Parsemés de bancs rocheux et balayés de courants violents qui sont la conséquence d’un marnage classé parmi les plus importants du monde, plus de 10 m, les atterrages de Saint-Malo sont réputés depuis toujours pour leur dangerosité. Et pourtant ! Ce port fut pendant des siècles l’un des plus actifs de la France maritime, « le plus beau port qui soit en nostre Royaume » aurait déclaré Charles VII en 1493. 

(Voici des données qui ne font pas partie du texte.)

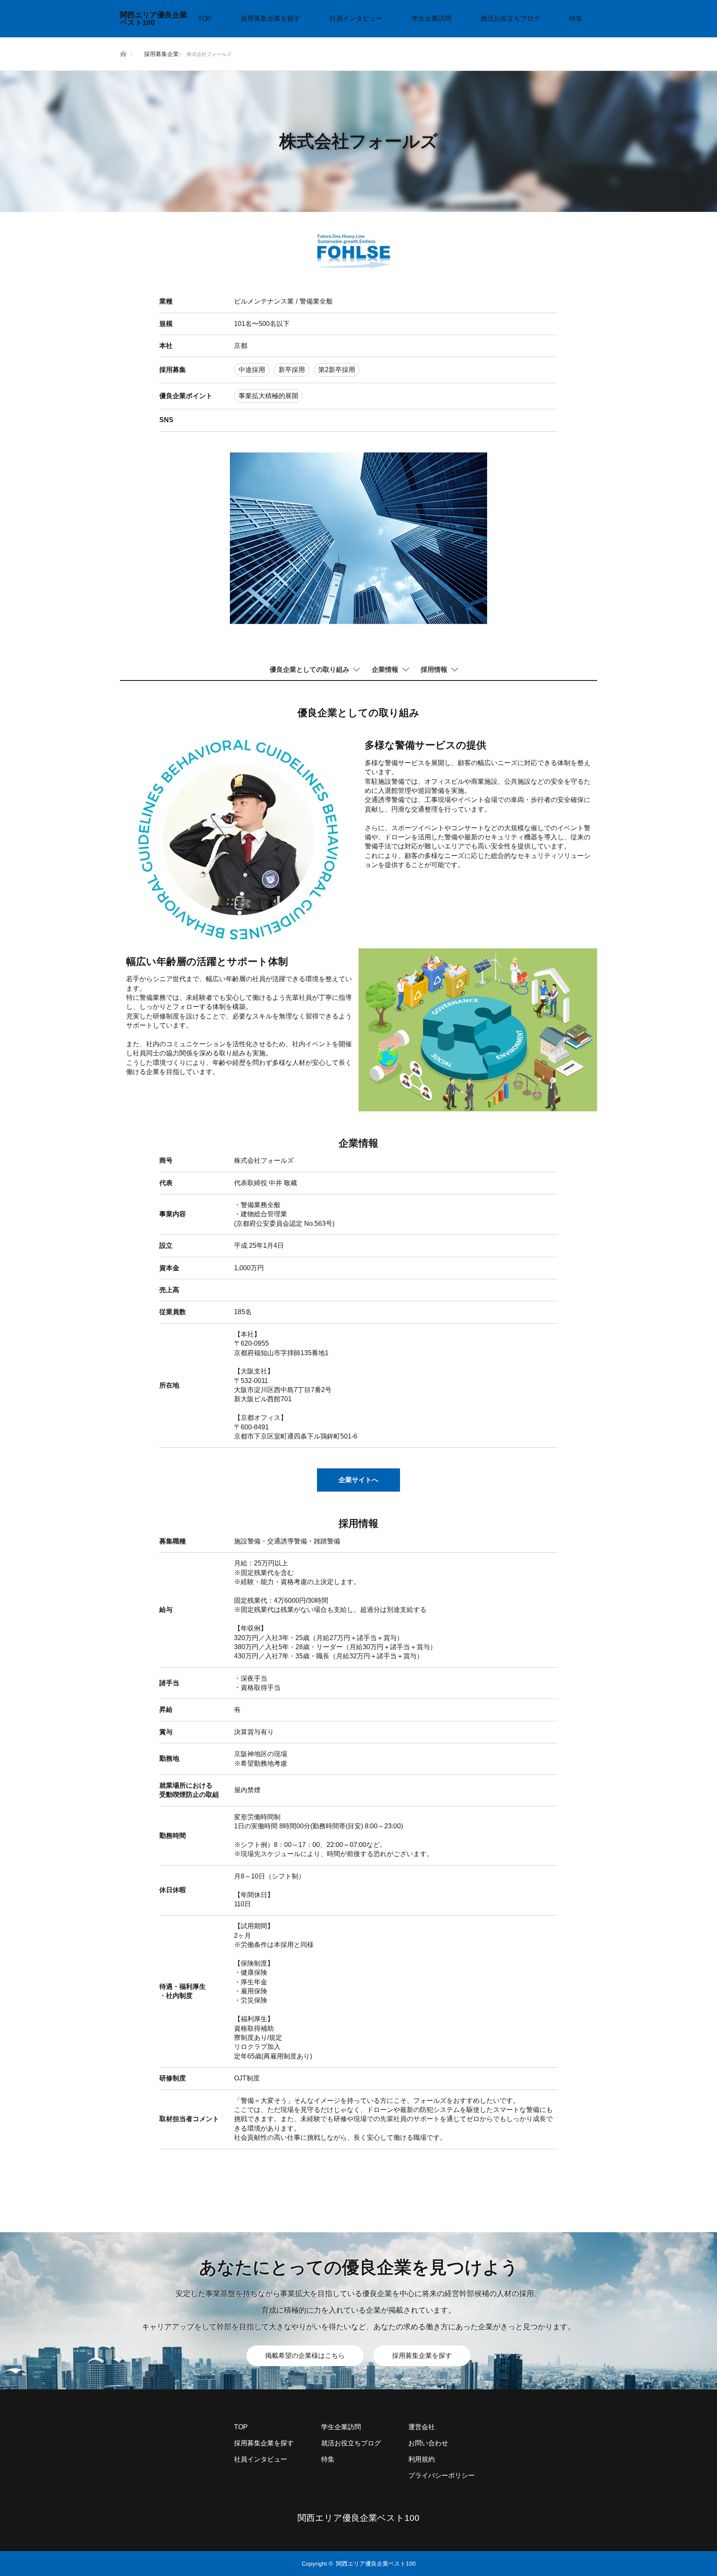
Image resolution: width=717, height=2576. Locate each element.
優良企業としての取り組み (309, 669)
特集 (576, 18)
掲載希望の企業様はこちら (305, 2355)
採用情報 (434, 669)
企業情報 (385, 669)
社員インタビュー (356, 18)
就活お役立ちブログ (510, 18)
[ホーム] (122, 40)
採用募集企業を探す (270, 18)
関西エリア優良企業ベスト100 (153, 19)
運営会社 (421, 2426)
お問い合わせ (428, 2443)
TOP (205, 18)
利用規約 (421, 2459)
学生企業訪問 (431, 18)
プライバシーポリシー (441, 2475)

Au tournant des XVIIe et XVIIIe siècles, le port d’échouage comme les rades foraines sont le plus souvent encombrés car le trafic annuel excède 3000 mouvements de barque et de navires pour un tonnage des échanges de plus de 100 000 tonneaux. Cette double conjoncture qui associe un environnement hostile à un mouvement maritime incessant justifie par avance tous les incidents, toutes les fortunes de mer. Servi par trois passes étroites et cernées de récifs, la « passe de la petite porte », la « Passe de la grande Conchée » et « la passe du décolé », le port déplore ainsi chaque année des naufrages dont les registres d’entrée, aujourd’hui consignés aux Archives Départementales d’Ille-et-Vilaine, ont préservé jusqu’à nous le sinistre décompte. La Charmante, La Providence, Le Saint-Jean Baptiste, La Paix, … du caboteur de 25 tonneaux à la grande frégate armée à la course ou engagée dans les commerces planétaires ou la pêche à Terre-Neuve, on se perd à Saint-Malo et il n’est pas exagéré d’écrire que les abords de la cité corsaire recèlent sans doute l’un des plus grands cimetières d’épaves au monde.